● SOURCE MATERIAL
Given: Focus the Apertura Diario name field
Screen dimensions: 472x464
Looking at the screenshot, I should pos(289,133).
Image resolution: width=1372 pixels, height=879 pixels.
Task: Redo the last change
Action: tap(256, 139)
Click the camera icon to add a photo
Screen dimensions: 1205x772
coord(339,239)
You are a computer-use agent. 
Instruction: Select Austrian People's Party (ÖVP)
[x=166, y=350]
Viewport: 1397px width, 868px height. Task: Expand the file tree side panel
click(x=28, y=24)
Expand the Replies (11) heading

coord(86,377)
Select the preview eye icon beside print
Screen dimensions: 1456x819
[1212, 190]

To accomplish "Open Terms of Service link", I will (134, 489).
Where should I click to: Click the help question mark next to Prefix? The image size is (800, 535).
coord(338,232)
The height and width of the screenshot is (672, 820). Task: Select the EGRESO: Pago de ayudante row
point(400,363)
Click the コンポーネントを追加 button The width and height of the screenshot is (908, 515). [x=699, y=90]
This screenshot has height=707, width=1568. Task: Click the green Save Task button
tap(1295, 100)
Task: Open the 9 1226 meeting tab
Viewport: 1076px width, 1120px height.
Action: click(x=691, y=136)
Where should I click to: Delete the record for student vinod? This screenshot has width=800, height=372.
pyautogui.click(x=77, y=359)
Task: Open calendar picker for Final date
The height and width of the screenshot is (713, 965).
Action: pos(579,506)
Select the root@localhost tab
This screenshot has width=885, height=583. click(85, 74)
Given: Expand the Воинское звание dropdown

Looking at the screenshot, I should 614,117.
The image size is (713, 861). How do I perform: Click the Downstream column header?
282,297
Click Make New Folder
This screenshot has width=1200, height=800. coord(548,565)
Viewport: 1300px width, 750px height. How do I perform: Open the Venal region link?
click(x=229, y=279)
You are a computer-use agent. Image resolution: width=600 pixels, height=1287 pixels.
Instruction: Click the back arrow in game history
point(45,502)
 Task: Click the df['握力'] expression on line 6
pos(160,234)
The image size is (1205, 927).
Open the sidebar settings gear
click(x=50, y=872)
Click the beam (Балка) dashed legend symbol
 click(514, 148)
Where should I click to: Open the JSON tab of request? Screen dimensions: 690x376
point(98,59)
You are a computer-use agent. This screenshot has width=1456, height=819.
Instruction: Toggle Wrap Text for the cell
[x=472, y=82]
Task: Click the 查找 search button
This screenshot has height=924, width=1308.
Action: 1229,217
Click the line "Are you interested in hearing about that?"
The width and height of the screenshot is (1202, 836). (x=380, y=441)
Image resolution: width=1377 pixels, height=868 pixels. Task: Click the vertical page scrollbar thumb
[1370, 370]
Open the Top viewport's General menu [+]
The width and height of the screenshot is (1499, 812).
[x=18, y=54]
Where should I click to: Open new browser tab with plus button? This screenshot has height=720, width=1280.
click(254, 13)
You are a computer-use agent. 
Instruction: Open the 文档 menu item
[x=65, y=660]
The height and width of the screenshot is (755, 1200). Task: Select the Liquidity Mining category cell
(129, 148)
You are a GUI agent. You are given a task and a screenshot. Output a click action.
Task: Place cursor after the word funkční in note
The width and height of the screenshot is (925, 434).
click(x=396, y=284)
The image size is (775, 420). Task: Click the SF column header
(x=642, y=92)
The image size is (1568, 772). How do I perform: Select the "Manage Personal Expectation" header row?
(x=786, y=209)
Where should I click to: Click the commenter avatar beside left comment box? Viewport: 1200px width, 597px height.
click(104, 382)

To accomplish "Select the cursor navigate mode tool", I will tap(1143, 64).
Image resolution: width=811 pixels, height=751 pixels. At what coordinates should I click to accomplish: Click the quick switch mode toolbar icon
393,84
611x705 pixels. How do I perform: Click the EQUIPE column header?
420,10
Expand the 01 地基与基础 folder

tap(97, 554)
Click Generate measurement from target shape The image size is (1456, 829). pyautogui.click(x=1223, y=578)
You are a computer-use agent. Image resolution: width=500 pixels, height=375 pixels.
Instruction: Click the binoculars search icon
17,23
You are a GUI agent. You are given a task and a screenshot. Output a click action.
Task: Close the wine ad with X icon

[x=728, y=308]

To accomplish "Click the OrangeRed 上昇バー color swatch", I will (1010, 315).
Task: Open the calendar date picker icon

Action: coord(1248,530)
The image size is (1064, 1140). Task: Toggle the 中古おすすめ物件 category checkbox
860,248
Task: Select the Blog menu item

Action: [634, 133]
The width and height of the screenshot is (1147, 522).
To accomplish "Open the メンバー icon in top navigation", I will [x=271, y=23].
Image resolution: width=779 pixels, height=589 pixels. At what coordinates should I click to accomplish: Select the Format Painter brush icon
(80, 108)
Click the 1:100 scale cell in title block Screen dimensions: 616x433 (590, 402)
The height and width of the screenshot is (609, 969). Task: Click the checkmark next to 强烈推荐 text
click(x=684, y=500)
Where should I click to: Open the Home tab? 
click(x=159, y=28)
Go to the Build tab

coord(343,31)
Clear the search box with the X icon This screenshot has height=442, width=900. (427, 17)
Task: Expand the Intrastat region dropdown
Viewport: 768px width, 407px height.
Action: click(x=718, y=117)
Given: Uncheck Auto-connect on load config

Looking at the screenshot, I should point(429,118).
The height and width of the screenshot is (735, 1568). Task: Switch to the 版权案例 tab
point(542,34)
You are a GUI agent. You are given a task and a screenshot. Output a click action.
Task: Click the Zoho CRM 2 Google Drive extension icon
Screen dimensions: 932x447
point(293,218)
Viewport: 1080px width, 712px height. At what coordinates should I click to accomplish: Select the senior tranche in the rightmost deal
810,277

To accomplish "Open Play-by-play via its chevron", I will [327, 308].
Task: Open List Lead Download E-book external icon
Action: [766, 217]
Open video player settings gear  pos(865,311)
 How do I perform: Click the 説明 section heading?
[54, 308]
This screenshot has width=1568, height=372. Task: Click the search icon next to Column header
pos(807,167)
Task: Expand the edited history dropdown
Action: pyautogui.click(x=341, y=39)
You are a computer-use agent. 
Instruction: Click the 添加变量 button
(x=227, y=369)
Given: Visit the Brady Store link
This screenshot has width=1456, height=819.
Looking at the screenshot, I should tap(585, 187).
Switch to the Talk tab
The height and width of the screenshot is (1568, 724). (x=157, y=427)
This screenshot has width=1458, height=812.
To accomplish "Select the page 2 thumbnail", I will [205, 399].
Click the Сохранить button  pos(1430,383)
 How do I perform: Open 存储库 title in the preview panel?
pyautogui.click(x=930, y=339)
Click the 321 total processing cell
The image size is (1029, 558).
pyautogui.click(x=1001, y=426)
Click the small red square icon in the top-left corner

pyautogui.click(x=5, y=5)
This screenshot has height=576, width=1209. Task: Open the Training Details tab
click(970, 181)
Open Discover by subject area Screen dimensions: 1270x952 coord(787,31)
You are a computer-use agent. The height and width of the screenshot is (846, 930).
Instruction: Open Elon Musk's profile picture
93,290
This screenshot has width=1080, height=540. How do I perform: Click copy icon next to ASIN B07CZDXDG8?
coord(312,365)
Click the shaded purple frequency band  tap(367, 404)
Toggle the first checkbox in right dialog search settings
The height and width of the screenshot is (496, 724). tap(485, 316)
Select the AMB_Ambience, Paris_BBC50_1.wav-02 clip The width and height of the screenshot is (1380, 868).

● OBJECTIVE
Recast everything from the start of the material down to the line containing "point(400,363)" as a Markdown table with columns Row and Line, one numbered row per line, skipping blank lines.

● RESPONSE
| Row | Line |
|---|---|
| 1 | Given: Focus the Apertura Diario name field |
| 2 | Screen dimensions: 472x464 |
| 3 | Looking at the screenshot, I should pos(289,133). |
| 4 | Image resolution: width=1372 pixels, height=879 pixels. |
| 5 | Task: Redo the last change |
| 6 | Action: tap(256, 139) |
| 7 | Click the camera icon to add a photo |
| 8 | Screen dimensions: 1205x772 |
| 9 | coord(339,239) |
| 10 | You are a computer-use agent.  |
| 11 | Instruction: Select Austrian People's Party (ÖVP) |
| 12 | [x=166, y=350] |
| 13 | Viewport: 1397px width, 868px height. Task: Expand the file tree side panel |
| 14 | click(x=28, y=24) |
| 15 | Expand the Replies (11) heading |
| 16 | coord(86,377) |
| 17 | Select the preview eye icon beside print |
| 18 | Screen dimensions: 1456x819 |
| 19 | [1212, 190] |
| 20 | To accomplish "Open Terms of Service link", I will (134, 489). |
| 21 | Where should I click to: Click the help question mark next to Prefix? The image size is (800, 535). |
| 22 | coord(338,232) |
| 23 | The height and width of the screenshot is (672, 820). Task: Select the EGRESO: Pago de ayudante row |
| 24 | point(400,363) |